- Saved entries:

○ ○ ○ ○ ○

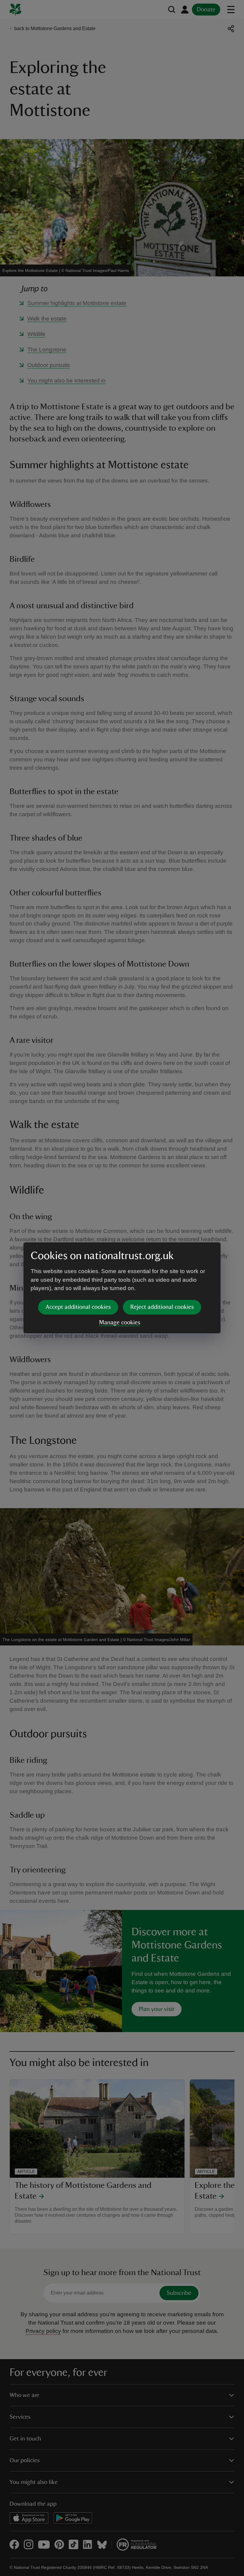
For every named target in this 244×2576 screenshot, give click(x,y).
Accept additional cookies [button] (78, 1307)
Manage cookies (119, 1323)
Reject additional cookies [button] (162, 1307)
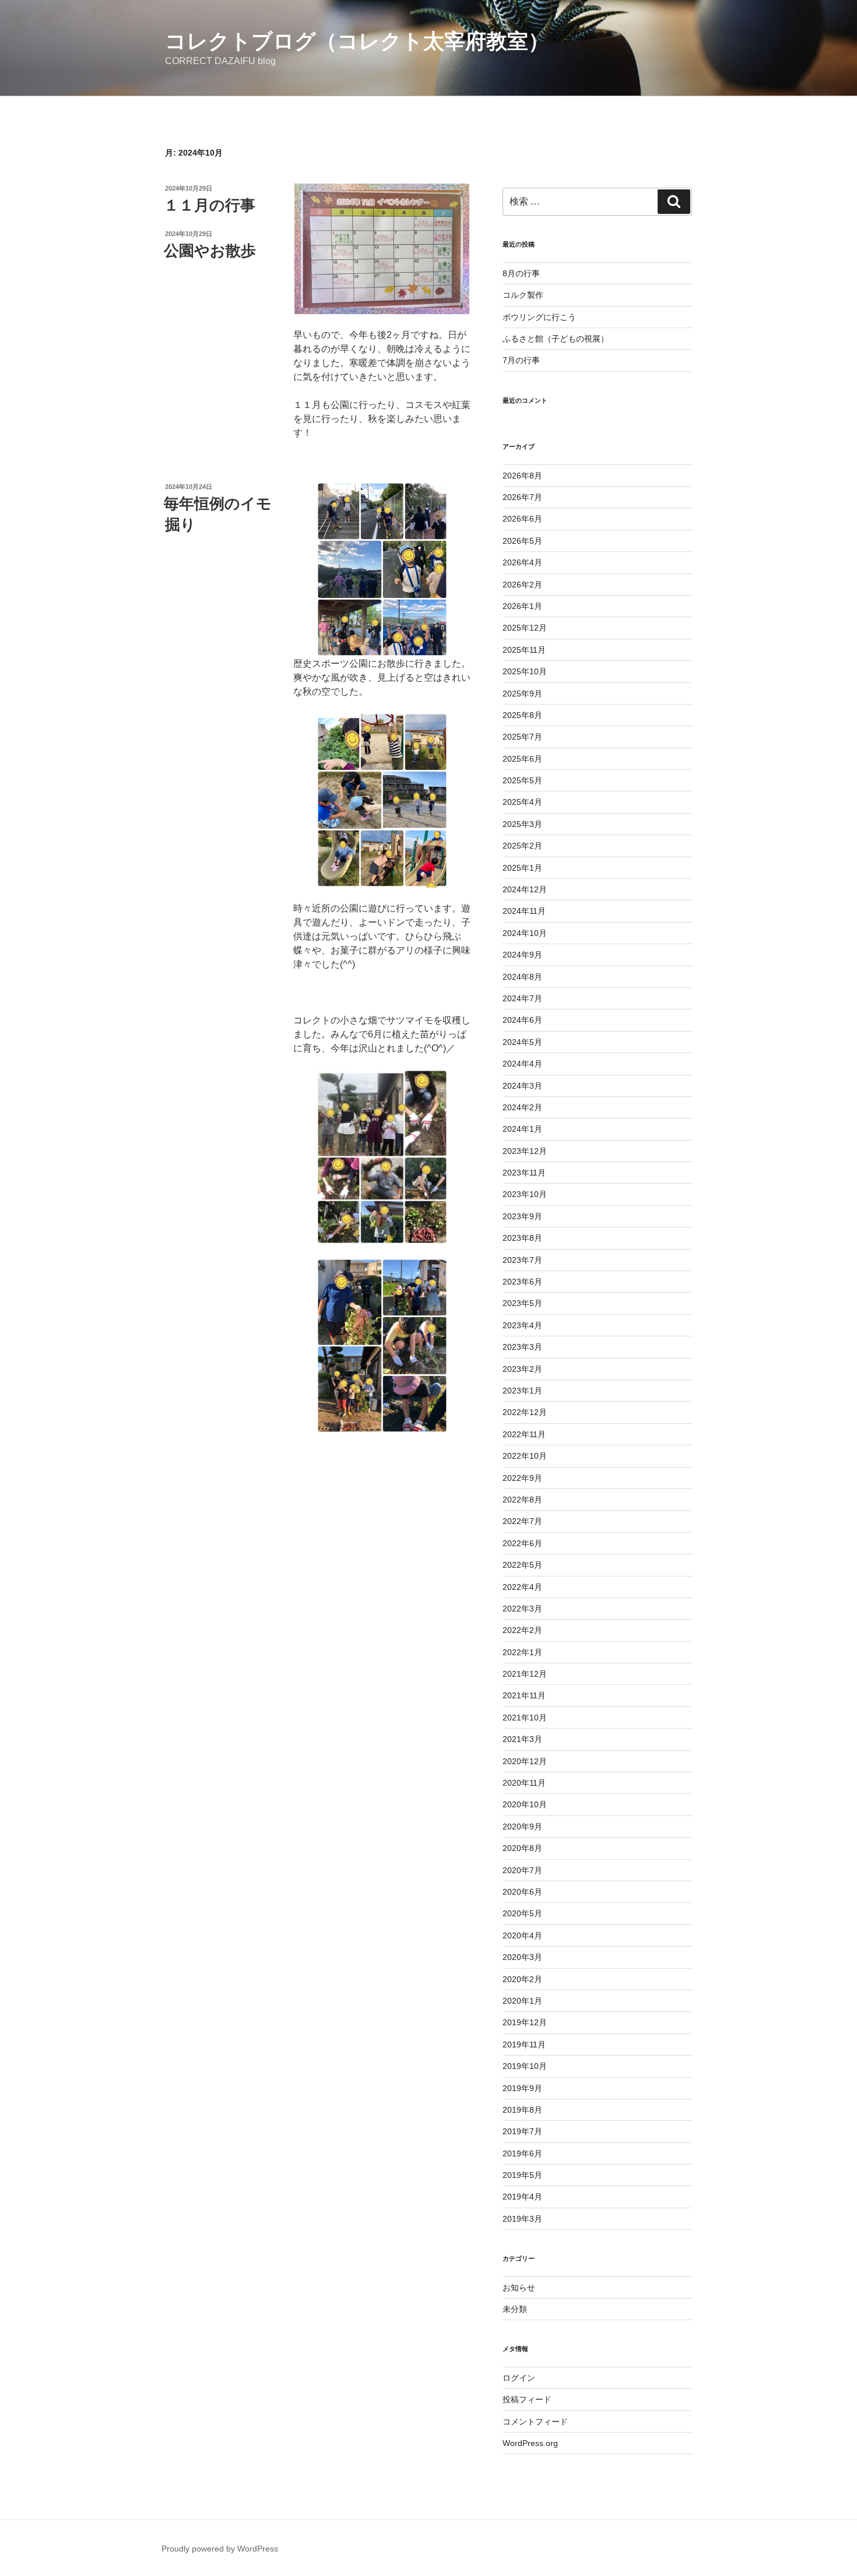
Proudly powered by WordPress (219, 2548)
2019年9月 (522, 2088)
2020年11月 (524, 1782)
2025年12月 (525, 627)
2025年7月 (522, 736)
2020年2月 (522, 1979)
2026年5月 (522, 541)
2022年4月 (522, 1587)
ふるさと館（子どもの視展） (556, 338)
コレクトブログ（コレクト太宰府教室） (357, 41)
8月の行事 (521, 273)
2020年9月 (522, 1826)
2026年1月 (522, 606)
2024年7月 (522, 998)
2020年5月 (522, 1913)
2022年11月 (524, 1434)
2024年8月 (522, 976)
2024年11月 (524, 911)
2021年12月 (525, 1673)
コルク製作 (523, 295)
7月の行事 (521, 360)
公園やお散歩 (210, 250)
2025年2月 (522, 845)
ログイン (519, 2378)
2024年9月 (522, 954)
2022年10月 (525, 1456)
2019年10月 (525, 2066)
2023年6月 (522, 1281)
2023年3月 (522, 1347)
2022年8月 (522, 1499)
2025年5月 (522, 780)
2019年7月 (522, 2131)
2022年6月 (522, 1543)
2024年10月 (525, 933)
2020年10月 (525, 1804)
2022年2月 (522, 1630)
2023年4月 (522, 1325)
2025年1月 (522, 867)
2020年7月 (522, 1870)
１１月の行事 (209, 205)
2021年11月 (524, 1695)
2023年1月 (522, 1390)
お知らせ (519, 2287)
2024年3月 (522, 1085)
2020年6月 (522, 1891)
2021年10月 (525, 1717)
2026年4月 (522, 562)
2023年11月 (524, 1172)
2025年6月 (522, 758)
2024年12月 (525, 889)
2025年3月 (522, 824)
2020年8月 (522, 1848)
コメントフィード (535, 2421)
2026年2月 (522, 584)
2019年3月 (522, 2218)
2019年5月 (522, 2175)
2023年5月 (522, 1303)
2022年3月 (522, 1608)
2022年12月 (525, 1412)
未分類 (515, 2309)
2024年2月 (522, 1107)
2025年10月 (525, 671)
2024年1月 (522, 1129)
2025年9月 (522, 693)
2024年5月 (522, 1042)
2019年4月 (522, 2196)
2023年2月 (522, 1369)
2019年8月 (522, 2109)
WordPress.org (530, 2443)
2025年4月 (522, 802)
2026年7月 (522, 497)
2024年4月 (522, 1063)
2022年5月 (522, 1564)
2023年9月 (522, 1216)
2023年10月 (525, 1194)
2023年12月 (525, 1151)
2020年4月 (522, 1935)
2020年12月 (525, 1761)
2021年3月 (522, 1739)
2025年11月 (524, 649)
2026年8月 (522, 475)
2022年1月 (522, 1652)
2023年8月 (522, 1238)
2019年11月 (524, 2044)
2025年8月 (522, 715)
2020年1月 (522, 2000)
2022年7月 (522, 1521)
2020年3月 (522, 1957)
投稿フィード (527, 2399)
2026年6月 (522, 518)
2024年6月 (522, 1020)
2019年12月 (525, 2022)
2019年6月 (522, 2153)
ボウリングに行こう (539, 317)
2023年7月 (522, 1260)
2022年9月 (522, 1478)
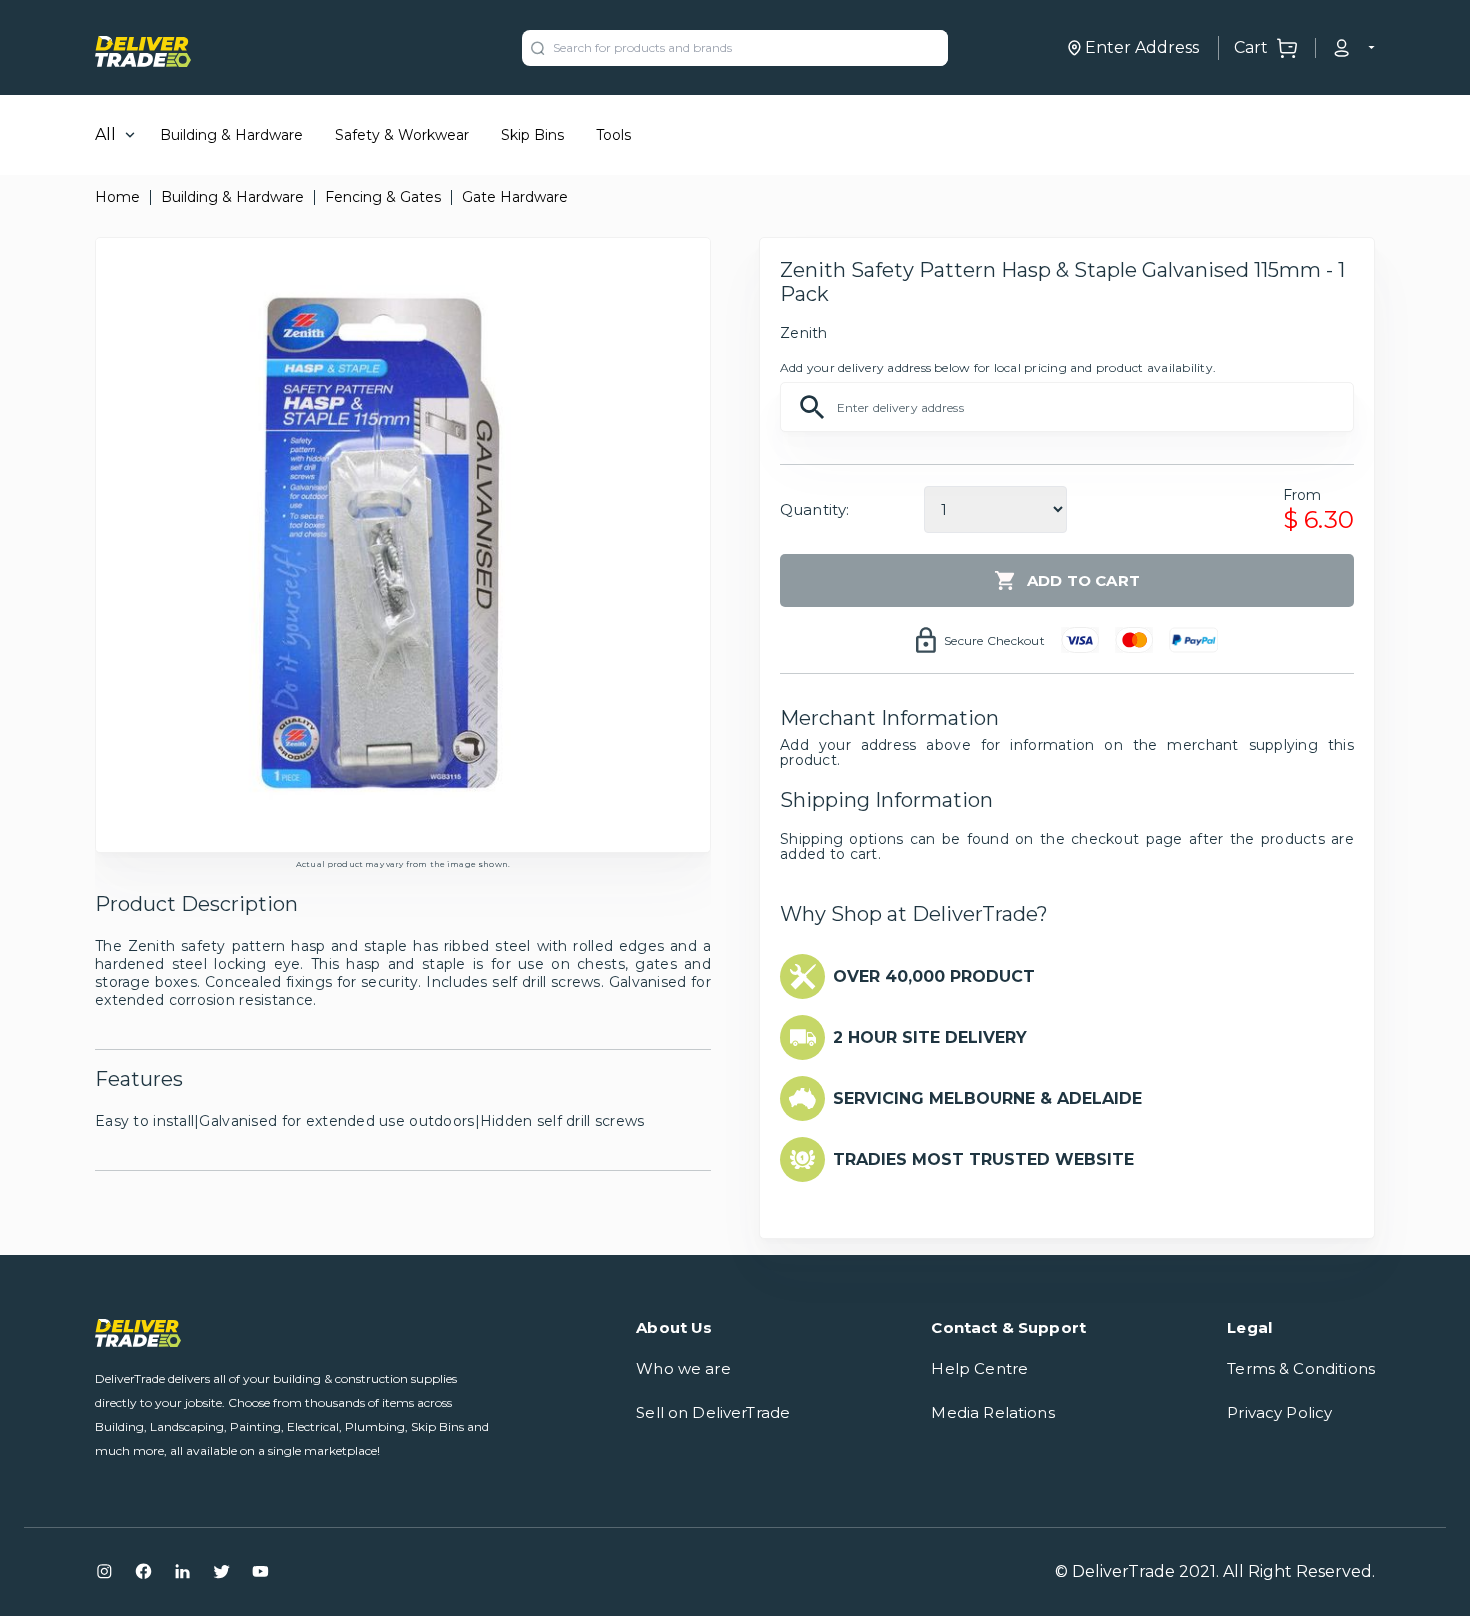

○ ○ ○ ○ ○

- About this exercise: Check each line of the entries above for the string "button", and return those that contain it.

- Exercise answer:
Accept additional cookies [button] (78, 1307)
Reject additional cookies [button] (162, 1307)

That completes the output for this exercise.